*Aim of the task*:
Copy each line below in which the word "bloga" occurs.

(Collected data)
---*---
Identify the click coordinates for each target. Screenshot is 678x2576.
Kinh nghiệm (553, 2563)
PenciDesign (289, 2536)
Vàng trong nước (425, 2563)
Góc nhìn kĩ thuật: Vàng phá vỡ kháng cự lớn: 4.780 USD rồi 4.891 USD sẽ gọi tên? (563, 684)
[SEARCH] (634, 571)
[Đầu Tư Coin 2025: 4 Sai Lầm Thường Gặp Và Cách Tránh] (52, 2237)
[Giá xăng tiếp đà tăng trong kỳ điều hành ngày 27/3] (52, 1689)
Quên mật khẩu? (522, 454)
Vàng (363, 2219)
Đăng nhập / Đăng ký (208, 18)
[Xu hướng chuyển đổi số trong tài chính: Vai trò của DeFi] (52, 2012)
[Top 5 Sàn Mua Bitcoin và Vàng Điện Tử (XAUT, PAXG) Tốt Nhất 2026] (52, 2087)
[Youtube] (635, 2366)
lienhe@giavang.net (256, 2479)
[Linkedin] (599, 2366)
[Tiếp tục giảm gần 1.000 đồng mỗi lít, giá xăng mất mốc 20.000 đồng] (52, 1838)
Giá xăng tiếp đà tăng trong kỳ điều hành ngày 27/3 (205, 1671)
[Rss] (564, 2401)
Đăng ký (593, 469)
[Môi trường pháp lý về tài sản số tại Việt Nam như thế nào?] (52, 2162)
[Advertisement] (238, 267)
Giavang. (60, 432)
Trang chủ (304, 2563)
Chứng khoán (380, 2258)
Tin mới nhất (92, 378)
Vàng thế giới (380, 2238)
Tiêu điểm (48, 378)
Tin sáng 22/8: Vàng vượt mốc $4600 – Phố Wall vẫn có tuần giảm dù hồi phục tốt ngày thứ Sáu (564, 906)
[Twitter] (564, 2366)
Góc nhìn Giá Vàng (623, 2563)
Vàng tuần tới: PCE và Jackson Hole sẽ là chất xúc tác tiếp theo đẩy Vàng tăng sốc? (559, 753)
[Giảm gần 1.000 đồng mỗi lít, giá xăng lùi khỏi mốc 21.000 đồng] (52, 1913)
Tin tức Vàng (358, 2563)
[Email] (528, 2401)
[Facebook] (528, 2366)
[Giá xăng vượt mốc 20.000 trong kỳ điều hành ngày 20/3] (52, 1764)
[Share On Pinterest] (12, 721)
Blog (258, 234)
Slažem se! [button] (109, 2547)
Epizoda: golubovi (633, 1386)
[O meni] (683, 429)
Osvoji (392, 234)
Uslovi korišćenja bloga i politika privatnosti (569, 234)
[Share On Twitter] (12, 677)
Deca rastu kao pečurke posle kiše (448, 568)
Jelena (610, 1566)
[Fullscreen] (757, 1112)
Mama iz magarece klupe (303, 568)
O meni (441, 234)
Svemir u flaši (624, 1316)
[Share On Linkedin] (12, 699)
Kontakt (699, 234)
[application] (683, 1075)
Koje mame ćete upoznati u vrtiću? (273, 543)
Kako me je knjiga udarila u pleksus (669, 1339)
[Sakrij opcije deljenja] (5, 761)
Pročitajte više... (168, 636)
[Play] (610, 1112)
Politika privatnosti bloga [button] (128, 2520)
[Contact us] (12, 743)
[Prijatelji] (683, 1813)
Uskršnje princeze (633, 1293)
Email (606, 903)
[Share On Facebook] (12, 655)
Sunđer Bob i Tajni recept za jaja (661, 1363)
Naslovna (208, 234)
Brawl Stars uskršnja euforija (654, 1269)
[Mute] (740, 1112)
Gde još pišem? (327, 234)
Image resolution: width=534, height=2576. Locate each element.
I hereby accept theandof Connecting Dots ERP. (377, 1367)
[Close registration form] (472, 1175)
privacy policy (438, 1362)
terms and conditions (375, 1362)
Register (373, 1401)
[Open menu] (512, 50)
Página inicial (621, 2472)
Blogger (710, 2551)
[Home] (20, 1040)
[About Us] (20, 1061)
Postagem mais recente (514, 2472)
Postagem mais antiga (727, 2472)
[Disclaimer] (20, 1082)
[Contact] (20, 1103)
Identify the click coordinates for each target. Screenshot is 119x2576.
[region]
---*---
*Result for this exercise*:
Uslovi korišćenja bloga i politika privatnosti (569, 234)
Politika privatnosti bloga [button] (128, 2520)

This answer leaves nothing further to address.